Wednesday, January 14, 2015

Eco-Friendly Eating

If you're living a green lifestyle or are looking for ways to implement it, the food you put on your table may be something you've overlooked. Eco-friendly eating is not necessarily complicated, but it does involve some awareness and possible small changes.

"Sustainable" food choices are those foods that are grown and harvested in environmentally responsible ways. For example, crops that are heavily sprayed with pesticides and fungicides are not only considered less healthy for you, but such conventional farming methods also result in the eventual "death" of the soil and toxic run-off.

Here are some tips on how to apply the green lifestyle to what you eat.

Sustainable Seafood

MSC ecolabel
(Photo credit: Wikipedia)
The issue of sustainability as it applies to seafood has come to the fore lately. Fish, especially salmon, is considered a very healthy food and a good source of healthy fats and protein. However, some seafood is not considered sustainable.

Species such as orange roughy and Atlantic cod are not sustainable choices due to their endangered populations. Sources say that mussels, tilapia and sardines are, at this point, sustainable choices of seafood.

It's worth pointing out that farm-raised fish are not necessarily the most sustainable choice either; sometimes, wild-caught is better. When in doubt, look for wild-caught fish (it's considered healthier anyhow) that's been certified by the Marine Stewardship Council.

Pesticide-Free Produce

It's probably a no-brainer to point out organic produce as the more sustainable choice - but sometimes it's more complicated than that. For instance, if you are choosing between an organic bell pepper imported from Holland, or a conventional bell pepper grown at a small farm and transported only a few miles, the latter would probably be the most sustainable choice. Less fuel was used to bring the local pepper to your market, and the pepper was probably not sprayed with preservatives or mold-inhibiting chemicals to prepare it for transport.
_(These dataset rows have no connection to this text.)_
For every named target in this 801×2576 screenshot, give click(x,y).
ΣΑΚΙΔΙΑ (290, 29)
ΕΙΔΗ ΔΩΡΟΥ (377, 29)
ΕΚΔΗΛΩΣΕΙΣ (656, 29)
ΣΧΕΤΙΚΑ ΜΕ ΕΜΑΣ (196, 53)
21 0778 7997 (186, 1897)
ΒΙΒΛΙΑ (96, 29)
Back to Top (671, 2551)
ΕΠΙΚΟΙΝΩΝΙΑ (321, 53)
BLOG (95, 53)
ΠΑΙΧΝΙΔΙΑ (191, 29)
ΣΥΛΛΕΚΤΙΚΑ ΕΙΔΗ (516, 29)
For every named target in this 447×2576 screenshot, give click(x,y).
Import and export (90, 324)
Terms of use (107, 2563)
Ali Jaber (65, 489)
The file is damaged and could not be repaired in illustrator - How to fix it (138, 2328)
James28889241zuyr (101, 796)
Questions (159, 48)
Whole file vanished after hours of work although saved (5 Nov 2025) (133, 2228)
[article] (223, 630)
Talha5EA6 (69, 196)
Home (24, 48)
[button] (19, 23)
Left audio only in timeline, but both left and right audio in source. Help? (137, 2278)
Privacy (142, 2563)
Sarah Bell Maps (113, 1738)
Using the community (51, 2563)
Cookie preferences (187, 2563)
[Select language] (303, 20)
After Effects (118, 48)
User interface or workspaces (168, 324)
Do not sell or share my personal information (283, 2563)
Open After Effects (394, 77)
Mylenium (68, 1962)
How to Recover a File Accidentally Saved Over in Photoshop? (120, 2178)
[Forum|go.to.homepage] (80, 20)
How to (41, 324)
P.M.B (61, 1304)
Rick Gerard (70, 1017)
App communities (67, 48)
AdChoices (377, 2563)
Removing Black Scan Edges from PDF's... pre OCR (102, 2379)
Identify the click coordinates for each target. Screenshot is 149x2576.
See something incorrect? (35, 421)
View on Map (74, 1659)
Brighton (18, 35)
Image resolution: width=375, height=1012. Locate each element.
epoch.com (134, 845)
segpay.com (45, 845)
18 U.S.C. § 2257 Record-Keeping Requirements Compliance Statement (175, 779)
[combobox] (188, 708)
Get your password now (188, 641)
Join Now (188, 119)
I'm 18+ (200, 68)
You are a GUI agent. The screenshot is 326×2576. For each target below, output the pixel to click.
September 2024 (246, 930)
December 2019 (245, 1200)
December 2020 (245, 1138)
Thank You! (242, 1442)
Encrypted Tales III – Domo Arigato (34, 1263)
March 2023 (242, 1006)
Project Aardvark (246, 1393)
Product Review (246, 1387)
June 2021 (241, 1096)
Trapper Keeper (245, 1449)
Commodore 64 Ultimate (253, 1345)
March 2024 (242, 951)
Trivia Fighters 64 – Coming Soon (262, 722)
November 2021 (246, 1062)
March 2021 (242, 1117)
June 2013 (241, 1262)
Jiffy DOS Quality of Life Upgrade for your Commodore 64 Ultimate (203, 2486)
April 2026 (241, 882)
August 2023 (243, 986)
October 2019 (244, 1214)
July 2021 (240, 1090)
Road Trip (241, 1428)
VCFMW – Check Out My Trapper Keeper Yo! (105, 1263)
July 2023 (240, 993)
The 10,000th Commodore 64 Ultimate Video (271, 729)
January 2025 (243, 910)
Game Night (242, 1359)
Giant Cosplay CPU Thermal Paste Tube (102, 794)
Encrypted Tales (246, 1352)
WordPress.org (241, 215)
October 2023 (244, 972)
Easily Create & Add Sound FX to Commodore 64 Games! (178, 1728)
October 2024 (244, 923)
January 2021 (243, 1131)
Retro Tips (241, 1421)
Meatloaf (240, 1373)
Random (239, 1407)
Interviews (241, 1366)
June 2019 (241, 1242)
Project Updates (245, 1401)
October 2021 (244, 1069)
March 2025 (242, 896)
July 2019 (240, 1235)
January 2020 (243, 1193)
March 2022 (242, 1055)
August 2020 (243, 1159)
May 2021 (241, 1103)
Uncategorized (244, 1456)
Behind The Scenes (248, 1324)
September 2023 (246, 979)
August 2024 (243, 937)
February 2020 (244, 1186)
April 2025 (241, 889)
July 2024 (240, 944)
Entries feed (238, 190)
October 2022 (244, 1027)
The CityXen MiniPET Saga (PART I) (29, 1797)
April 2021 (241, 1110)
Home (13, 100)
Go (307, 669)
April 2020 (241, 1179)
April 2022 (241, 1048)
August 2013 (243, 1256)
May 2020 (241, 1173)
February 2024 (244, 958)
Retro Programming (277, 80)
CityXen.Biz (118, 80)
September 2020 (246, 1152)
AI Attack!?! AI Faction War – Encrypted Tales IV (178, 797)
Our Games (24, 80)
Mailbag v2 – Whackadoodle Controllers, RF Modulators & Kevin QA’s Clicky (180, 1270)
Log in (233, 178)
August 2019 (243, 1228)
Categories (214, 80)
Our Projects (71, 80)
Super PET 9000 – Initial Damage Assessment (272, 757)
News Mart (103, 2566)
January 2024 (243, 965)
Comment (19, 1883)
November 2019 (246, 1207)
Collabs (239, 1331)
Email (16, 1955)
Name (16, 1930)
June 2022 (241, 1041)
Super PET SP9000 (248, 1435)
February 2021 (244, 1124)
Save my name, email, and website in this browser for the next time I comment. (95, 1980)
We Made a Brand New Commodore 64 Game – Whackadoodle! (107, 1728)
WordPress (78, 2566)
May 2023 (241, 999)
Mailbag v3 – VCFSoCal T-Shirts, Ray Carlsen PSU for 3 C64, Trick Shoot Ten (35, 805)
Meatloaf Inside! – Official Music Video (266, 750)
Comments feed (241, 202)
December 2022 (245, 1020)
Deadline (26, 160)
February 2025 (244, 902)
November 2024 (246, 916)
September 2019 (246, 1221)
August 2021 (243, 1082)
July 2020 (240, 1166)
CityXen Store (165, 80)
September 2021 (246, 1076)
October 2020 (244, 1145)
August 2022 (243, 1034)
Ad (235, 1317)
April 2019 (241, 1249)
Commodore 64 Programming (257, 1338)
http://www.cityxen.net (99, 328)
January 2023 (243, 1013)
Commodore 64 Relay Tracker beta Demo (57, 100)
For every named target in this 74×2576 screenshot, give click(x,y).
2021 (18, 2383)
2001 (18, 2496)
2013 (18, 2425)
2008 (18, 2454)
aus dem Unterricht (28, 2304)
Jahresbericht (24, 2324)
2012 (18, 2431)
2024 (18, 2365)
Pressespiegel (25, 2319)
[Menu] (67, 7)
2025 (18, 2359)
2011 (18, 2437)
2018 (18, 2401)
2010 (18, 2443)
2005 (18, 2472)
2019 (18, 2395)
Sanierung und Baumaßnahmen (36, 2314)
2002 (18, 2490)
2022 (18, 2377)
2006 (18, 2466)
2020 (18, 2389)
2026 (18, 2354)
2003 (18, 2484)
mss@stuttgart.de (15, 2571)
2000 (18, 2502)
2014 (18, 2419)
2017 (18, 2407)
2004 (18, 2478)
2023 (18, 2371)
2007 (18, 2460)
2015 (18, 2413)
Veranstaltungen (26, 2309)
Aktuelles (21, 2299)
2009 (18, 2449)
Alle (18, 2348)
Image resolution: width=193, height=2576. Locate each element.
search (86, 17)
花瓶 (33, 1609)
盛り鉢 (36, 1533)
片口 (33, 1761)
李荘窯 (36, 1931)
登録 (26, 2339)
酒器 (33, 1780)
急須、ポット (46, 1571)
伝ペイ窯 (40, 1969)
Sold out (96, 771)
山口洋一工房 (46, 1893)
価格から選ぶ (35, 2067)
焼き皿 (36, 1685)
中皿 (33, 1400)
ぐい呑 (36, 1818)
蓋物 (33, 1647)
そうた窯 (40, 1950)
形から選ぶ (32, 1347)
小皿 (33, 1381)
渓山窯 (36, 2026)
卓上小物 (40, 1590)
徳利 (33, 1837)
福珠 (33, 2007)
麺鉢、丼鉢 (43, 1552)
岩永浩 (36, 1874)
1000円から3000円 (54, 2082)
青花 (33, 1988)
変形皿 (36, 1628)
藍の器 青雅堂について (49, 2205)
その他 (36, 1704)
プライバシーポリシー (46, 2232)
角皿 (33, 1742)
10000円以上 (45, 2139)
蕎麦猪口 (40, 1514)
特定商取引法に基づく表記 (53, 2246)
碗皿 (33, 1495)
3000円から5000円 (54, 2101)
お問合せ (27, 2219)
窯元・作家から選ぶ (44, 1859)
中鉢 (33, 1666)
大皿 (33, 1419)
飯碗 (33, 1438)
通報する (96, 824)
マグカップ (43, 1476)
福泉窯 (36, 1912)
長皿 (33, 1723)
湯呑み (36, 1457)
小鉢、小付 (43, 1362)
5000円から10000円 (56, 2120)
It's also worth asking if the local farmer uses pesticides or other chemicals (he/she may not, even though the "organic" label is not applied to his/her produce).

Of course, if you can do it, growing your own organic produce is an eco-friendly choice. (See our Sustainable Gardening page for more help with that.)

Eye fillet of grass-fed beef.
Filet of grass-fed beef. (Photo credit: Wikipedia)
Naturally Raised Meats

Large-scale agribusiness and the meat industry has become a concern for eco-conscious people the world over. The problem with some beef cattle is that they are grown (or "produced") on large feed lots that are a source of potentially toxic and unsanitary run-off, and grass-fed beef may mean large areas of forest have been cleared to make way for grazing cattle.

However, lean, grass-fed, free-range beef is usually considered a sustainable choice, as is free-range chicken. Again, local is better; and if you know a hunter, see about getting some venison (that's about as free-range and grass-fed as it gets!). You also might know a local farmer who might consider selling you some fresh chickens or turkeys.

Some experts point out that simply cutting back on meat is an eco-friendly choice, too. Health experts agree that limiting your consumption of red meat is better for you anyway. Most adults should consume no more than 4-6oz of meat per day. Try adding more varied proteins to your diet, such as beans or quinoa, and implement a "Meatless Monday" for at least one day per week that's meat-free. Your health - and your planet - will benefit.